Here’s a chart from Romina Boccia and Dominik Lett, which documents $12 trillion of supposed emergency spending over the past three decades.
At the risk of understatement, that huge amount of money is a big reason Washington is a fiscal disaster.
Veronique de Rugy of the Mercatus Center wrote about the emergency scam in a column for the New York Sun. Here are some excerpts.
Remember…the debt-ceiling deal… Well, it took less than two months for politicians to start evading the caps with an old trick: emergency spending. …politicians shamelessly abuse the emergency label to push through non-emergency spending that would otherwise violate budget constraints. …
If legislators believe more is needed, they should debate and allocate that money through the regular budget process. …putting the “emergency” label on anything important — or not-so important — but not unforeseen makes a mockery of budget rules and the debt-ceiling caps and, indeed, of the very concept of emergency spending. …
There is always an excuse. …It’s time to fix the current process and stop an abuse that only further weakens the government’s fiscal condition. The best option would be to stop exempting emergency spending from budget rules. That would mean that supplemental spending, emergency or otherwise, must be offset with spending cuts on other programs.
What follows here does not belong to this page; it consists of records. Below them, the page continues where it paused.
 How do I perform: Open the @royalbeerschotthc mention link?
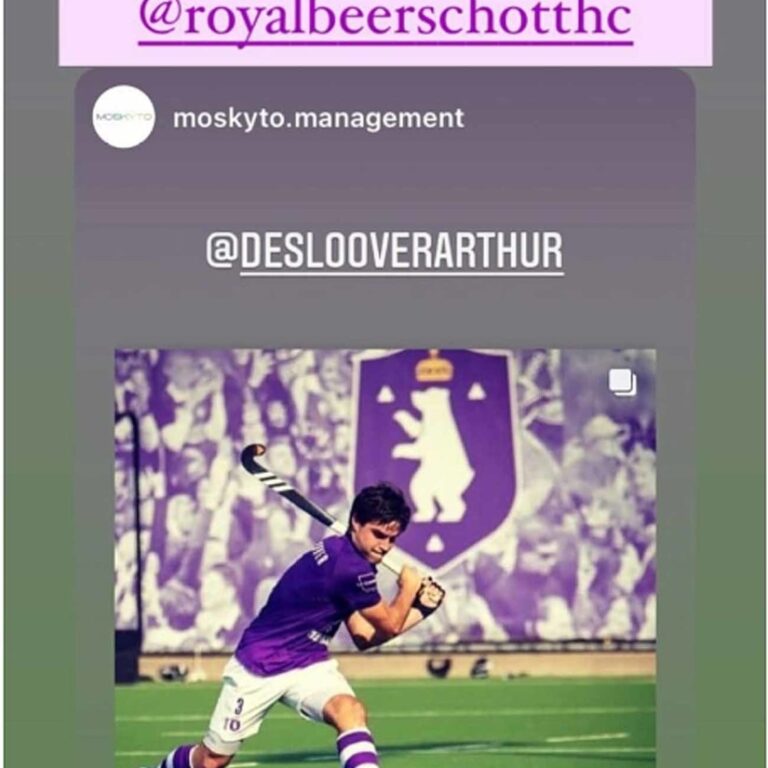(x=385, y=21)
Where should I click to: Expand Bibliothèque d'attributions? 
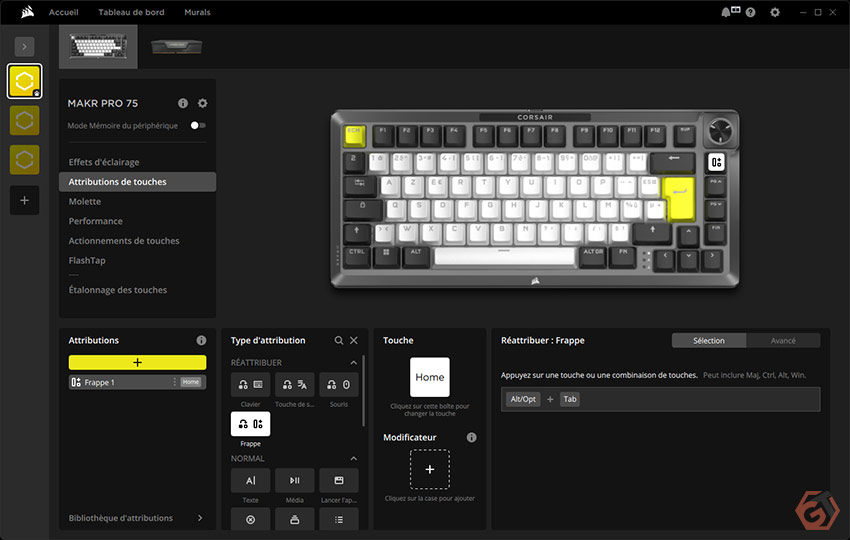click(200, 518)
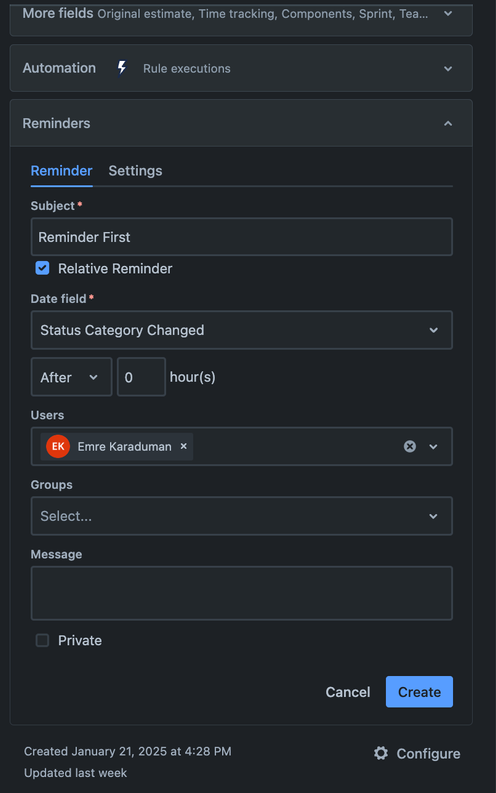Image resolution: width=496 pixels, height=793 pixels.
Task: Switch to the Settings tab
Action: [x=136, y=171]
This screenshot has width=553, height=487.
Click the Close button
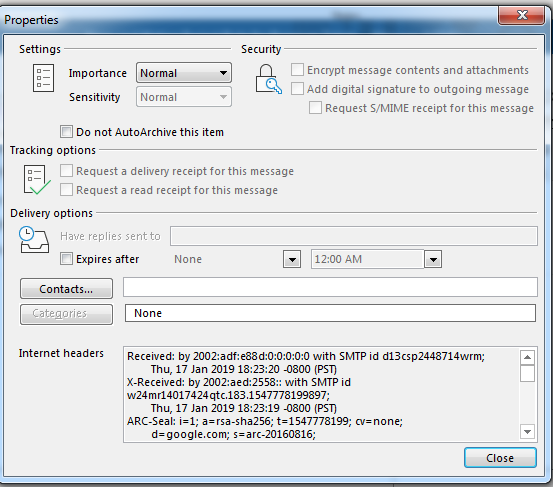pyautogui.click(x=500, y=458)

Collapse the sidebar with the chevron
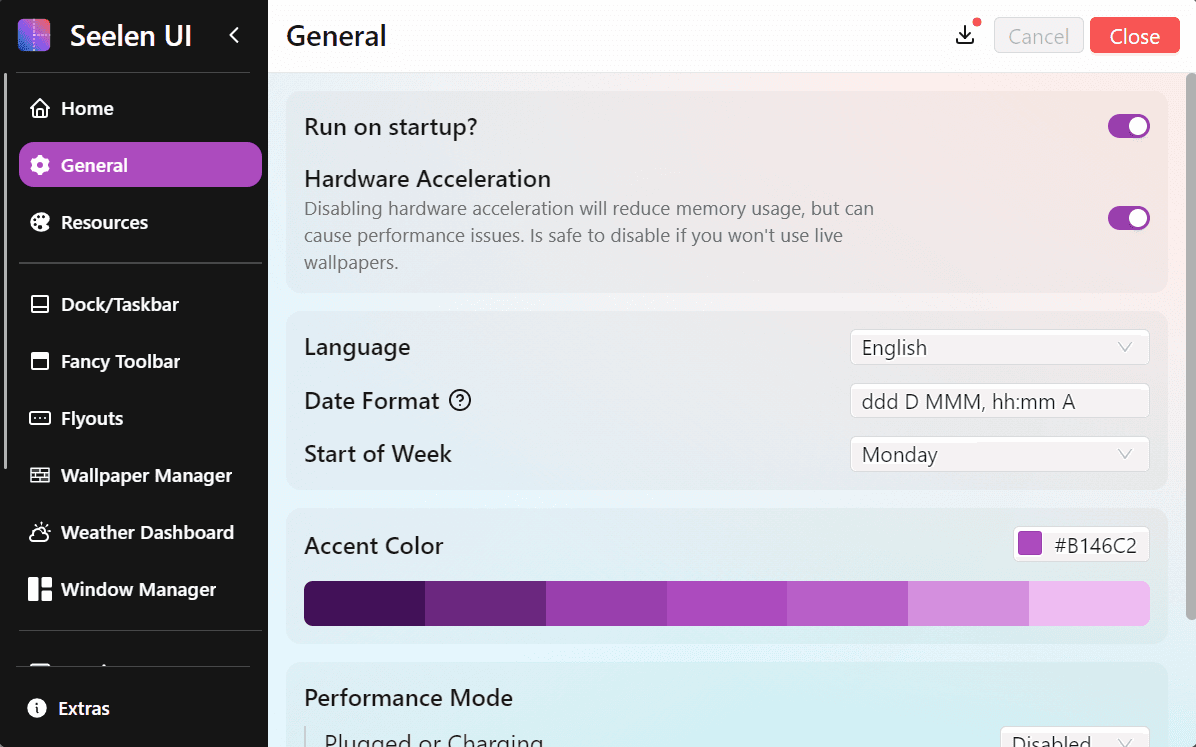(233, 34)
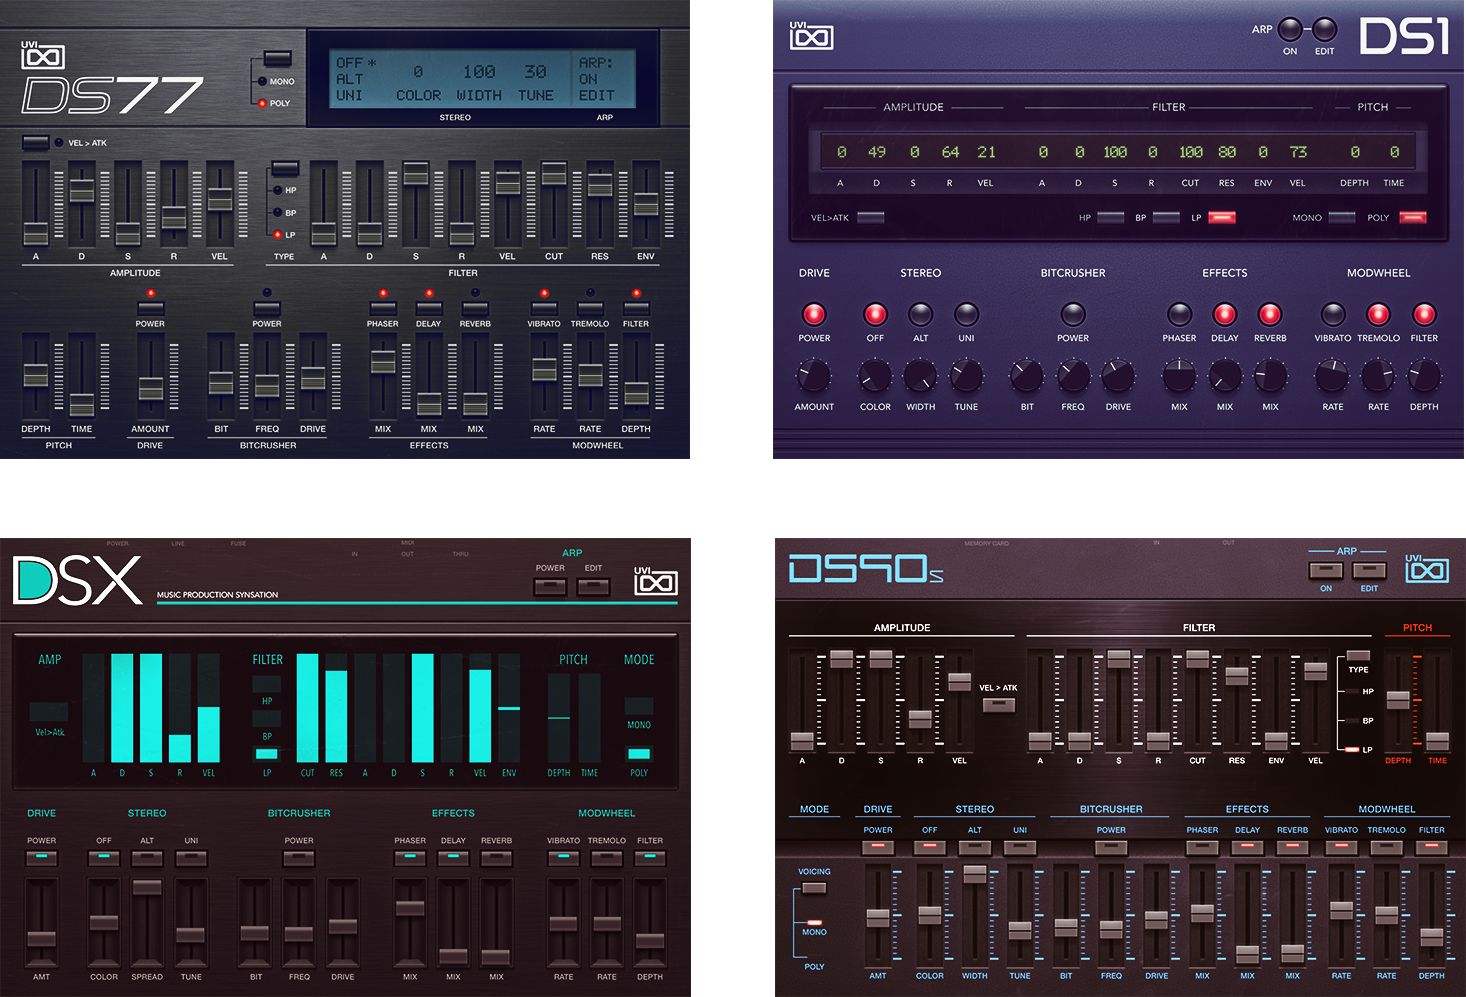Toggle the DS1 ARP On button
The width and height of the screenshot is (1466, 997).
(x=1290, y=30)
Let’s look at a very recent example of the emergency-spending scam.
Kimberley Strassel of the Wall Street Journal opined two months ago about Biden playing this fraudulent game.
Congress is trickling back from summer recess, and Senate Majority Leader Chuck Schumer intends to move swiftly to pass a giant “supplemental aid” package that funds Ukraine assistance, disaster relief and border security (for starters). The goal is to jam House Speaker Kevin McCarthy, forcing him to forgo whatever spending restraint was negotiated in the June debt-ceiling agreement…
The White House bait—or cudgel—is “crisis” disaster-relief funding. The Federal Emergency Management Agency warned in April that its disaster fund could be out of money by July. Yet somehow the administration didn’t make a priority of this “critical” FEMA funding during the May debt ceiling talks, unwilling as it was then to cede any of its other domestic pork, such as green subsidies and its $80 billion IRS blowout. Only after next year’s spending levels were set did it cry poverty, asking for an “emergency” $16 billion for FEMA.
The bottom line is that the misuse of emergency spending is a serious problem. Politicians routinely slap an emergency label on things that are not emergencies. And, when there is an actual emergency, they use that as an excuse to include lots of non-emergency spending (as we saw during the Trump–Biden COVID spending spree).
But is there a solution? There are sometimes real emergencies, so banning supplemental spending bills presumably is not the answer.
The best answer is to adopt an American version of Switzerland’s spending cap.
Having a spending cap is good overall fiscal policy, of course, but a very relevant feature of the Swiss spending cap is that there is a provision for emergency spending, but any extra spending has to be offset by additional spending restraint in the future.
Which helps to explain why American politicians were nearly four times as profligate as Swiss politicians during the pandemic.